> Petunjuk Tugas 1
Tentukan apakah setiap pernyataan berikut sesuai dengan teks tentang kemiskinan, lalu jawab ya atau tidak dan kutip kata-kata teks yang menentukannya. (a) Pemerintah mengukur kemiskinan antara lain dari pendapatan perkapita masyarakat. (b) Bantuan langsung tunai (BLT) diterima oleh masyarakat miskin setiap bulan. (c) Salah satu syarat penerima bantuan adalah makan tiga kali sehari.
> Petunjuk Tugas 2
Menurut teks tentang kemiskinan, mengapa kata miskin bukan barang baru lagi dalam kehidupan manusia? Jelaskan dalam satu sampai tiga kalimat.

> Kutipan Dokumen
Berbicara tentang kemiskinan, tentu tidak terlepas berbicara tentang kehidupan, ekonomi,pendidikan, agama dan kebudayaan. Kemiskinan konotasinya adalah kekurangan,kemelaratan,ketidak mampuan, dan ketidak punyaan.
Kita sering membicarakan tentang kemiskinan, sejak dunia terbentang kata miskin sudah kerap menemani dalam pembicaraan manusia, sehingga kata miskin bukan barang baru lagi ditengah tengah kehidupan manusia yang sepanjang masa terus saja menemani kehidupan kita. Bahkan definisi dari kemiskinan itu semakin meluas, baik itu dalam skala kemiskinan ukuran pemerintah, maupun dari sudut pandang masyarakat.
Kemiskinan dalam sudut pandang pemerintah diukur dari pendapatan perkapita masyarakat,konsumsi, pendidikan dan kebudayaan. Misalnya dalam penerimaan bantuan dari pemerintah seperti bantuan Ansuransi Kesehatan Masyarakat Miskin (Askeskin), Ansuransi Kesehatan Madani, Bantuan Beras bagi masyarakat miskin (raskin), bantuan langsung tunai (BLT) yang pernah diterima oleh masyarakat miskin per tiga bulan sekali dan bantuan lain sebagainya yang diberikan oleh pemerintah dalam mengentaskan kemiskinan dari sudut pandang ekonomi.
Kemudian bantuan yang diberikan oleh pemerintah untuk dunia pendidikan, seperti Dana Biaya Operasional Sekolah (BOS), Bantuan Siswa Miskin (BSM) Bantuan Dana Alokasi Khusus (DAK) bidang Pendidikan, sampai kepada beasiswa bagi siswa miskin dan sekolah gratis bagi siswa miskin.
Dalam pemberian bantuan ini pemerintah menetapkan peraturan yang harus dipenuhi oleh sipenerima. Salah satu peraturan itu adalah masyarakat yang mempunyai penghasilan rendah, makan hanya dua kali sehari dengan mengkomsumsi lauk pauk tahu dan tempe, rumah gedek yang berlantaikan tanah dan sanitasi air bersih yang tidak memadai, mandi cuci kakus (MCK) yang minus dan beberapa persyaratan lainnya.

(Catatan untuk menemukan item yang ditampilkan)
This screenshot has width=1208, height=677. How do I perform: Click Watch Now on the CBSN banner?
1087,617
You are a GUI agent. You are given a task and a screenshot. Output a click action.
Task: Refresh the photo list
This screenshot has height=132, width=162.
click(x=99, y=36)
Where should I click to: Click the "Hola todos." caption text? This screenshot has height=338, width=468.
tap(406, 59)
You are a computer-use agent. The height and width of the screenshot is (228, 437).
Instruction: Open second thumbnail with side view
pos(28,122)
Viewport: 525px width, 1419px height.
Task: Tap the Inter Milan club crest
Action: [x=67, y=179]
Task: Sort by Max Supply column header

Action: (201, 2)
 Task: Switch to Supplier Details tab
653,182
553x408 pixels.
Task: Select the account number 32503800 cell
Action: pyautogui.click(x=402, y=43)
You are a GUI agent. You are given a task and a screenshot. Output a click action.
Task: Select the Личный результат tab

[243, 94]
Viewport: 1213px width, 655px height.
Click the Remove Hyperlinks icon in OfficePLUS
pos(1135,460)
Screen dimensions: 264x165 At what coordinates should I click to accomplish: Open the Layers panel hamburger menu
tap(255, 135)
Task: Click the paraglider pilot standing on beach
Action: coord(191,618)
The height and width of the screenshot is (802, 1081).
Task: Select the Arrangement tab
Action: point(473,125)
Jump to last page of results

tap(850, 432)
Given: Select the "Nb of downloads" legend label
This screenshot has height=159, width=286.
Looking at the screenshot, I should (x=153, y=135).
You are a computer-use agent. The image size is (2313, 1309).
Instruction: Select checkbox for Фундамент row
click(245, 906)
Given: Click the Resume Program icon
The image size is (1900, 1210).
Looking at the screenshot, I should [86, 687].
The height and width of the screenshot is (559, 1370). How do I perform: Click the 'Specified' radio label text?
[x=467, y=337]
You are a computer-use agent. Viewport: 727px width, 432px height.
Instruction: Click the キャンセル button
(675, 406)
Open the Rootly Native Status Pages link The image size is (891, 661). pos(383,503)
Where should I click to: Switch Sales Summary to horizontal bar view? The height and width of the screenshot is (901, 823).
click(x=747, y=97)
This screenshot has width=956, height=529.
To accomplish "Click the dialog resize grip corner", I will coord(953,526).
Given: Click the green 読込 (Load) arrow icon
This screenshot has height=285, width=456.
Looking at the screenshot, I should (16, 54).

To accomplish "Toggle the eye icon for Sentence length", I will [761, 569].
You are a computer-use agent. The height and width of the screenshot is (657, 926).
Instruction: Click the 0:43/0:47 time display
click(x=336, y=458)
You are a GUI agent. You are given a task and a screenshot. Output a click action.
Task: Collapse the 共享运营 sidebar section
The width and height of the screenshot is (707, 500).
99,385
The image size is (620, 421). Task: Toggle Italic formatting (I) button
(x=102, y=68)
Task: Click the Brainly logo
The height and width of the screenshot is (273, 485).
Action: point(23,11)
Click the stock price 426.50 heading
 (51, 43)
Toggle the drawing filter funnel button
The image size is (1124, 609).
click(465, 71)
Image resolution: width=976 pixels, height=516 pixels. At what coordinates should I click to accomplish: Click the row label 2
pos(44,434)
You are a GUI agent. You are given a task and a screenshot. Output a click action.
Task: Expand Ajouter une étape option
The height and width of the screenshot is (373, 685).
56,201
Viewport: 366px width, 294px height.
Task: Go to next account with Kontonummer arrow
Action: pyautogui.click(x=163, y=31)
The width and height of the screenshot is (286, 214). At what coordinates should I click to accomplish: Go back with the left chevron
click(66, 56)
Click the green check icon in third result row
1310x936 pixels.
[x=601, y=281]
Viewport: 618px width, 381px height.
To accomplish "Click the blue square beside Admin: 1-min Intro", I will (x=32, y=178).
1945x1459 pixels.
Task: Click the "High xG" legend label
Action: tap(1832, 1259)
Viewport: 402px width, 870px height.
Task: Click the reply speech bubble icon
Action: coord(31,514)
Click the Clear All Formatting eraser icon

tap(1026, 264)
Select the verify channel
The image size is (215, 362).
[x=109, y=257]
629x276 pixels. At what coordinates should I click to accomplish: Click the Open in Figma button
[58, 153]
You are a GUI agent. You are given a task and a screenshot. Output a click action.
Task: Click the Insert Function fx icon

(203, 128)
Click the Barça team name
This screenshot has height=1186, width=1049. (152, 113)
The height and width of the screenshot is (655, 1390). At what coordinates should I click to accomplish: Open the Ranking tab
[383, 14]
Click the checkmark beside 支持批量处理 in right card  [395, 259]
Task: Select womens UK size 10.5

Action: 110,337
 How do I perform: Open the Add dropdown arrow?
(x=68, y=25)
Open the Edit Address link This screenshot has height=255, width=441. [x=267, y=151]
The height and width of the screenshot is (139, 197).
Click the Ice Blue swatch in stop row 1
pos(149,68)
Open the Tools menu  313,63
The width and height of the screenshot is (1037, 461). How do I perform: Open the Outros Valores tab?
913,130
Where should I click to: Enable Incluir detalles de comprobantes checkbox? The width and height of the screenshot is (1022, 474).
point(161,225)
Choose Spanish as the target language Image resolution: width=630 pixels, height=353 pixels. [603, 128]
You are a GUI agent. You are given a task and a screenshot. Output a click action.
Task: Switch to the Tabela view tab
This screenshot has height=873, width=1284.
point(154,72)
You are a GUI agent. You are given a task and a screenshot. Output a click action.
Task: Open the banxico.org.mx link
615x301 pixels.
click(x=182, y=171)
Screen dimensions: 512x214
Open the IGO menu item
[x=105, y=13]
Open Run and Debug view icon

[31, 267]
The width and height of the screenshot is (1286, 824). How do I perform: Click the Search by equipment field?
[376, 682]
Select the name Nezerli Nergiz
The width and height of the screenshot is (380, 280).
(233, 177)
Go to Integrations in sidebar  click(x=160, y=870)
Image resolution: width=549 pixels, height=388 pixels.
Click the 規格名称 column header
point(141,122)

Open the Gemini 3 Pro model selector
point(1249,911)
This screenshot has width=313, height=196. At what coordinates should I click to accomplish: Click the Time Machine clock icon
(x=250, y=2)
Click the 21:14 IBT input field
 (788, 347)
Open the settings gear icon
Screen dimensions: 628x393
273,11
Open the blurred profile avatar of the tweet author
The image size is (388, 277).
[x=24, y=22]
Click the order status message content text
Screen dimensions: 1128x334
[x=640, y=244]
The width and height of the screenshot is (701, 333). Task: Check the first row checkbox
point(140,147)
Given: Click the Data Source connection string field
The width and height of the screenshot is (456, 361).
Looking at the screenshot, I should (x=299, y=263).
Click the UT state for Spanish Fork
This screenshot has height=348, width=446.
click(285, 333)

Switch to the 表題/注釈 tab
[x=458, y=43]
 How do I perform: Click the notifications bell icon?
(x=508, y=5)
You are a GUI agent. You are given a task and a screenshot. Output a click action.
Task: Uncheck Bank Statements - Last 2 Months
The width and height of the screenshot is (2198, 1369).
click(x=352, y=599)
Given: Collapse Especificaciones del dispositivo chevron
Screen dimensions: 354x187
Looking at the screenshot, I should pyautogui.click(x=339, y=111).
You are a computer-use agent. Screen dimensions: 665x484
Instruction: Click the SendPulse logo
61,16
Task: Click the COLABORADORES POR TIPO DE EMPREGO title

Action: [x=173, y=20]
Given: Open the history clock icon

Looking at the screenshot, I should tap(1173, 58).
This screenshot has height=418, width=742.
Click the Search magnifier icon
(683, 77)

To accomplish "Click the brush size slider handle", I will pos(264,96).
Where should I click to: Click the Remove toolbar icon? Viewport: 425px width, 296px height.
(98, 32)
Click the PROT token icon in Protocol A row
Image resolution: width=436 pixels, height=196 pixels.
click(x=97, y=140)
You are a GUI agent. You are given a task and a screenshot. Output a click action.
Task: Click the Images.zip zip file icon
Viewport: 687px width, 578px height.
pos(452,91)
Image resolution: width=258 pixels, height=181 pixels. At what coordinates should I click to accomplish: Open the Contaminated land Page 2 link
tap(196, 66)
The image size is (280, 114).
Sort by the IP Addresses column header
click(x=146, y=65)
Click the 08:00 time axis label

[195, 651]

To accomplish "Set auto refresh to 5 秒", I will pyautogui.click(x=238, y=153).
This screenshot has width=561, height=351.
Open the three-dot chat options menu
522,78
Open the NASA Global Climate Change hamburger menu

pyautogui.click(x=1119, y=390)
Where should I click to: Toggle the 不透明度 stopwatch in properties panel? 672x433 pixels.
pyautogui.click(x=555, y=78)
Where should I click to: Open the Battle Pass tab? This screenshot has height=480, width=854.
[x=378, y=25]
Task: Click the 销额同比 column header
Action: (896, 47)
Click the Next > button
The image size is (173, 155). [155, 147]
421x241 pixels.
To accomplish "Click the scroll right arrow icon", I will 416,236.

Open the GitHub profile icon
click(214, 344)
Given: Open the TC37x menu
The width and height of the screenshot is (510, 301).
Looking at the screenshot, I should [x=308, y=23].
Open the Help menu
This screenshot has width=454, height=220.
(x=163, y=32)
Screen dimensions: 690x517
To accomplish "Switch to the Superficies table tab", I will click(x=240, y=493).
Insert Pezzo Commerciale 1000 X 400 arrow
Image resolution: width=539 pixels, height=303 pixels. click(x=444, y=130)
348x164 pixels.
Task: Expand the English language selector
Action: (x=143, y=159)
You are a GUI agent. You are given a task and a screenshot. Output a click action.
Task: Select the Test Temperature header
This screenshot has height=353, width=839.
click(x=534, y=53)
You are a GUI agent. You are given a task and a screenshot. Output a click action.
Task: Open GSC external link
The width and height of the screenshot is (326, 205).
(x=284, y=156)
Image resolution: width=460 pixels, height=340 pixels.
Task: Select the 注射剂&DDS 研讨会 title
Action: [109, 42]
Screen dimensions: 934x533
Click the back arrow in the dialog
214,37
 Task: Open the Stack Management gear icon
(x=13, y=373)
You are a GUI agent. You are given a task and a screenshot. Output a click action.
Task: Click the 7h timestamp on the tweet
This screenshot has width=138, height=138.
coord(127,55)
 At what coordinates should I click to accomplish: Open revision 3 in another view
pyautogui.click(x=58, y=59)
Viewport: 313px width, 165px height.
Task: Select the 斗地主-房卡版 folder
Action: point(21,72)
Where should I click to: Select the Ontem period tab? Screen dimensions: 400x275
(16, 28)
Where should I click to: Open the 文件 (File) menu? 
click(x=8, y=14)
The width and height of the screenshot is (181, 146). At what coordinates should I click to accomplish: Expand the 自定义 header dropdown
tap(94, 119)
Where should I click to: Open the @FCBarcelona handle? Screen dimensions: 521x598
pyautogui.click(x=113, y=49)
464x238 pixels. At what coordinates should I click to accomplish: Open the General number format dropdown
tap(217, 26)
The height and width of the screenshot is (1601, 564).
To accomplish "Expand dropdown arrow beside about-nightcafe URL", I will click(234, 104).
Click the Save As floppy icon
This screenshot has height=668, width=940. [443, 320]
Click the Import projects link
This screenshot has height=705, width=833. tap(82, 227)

> Jawaban 1
(a) Ya: "Kemiskinan dalam sudut pandang pemerintah diukur dari pendapatan perkapita masyarakat,konsumsi, pendidikan dan kebudayaan."
(b) Tidak: "yang pernah diterima oleh masyarakat miskin per tiga bulan sekali"
(c) Tidak: "makan hanya dua kali sehari"

> Jawaban 2
Kata miskin bukan barang baru lagi karena sejak dunia terbentang, kata itu sudah kerap menemani pembicaraan manusia. Kata tersebut terus saja menemani kehidupan manusia sepanjang masa.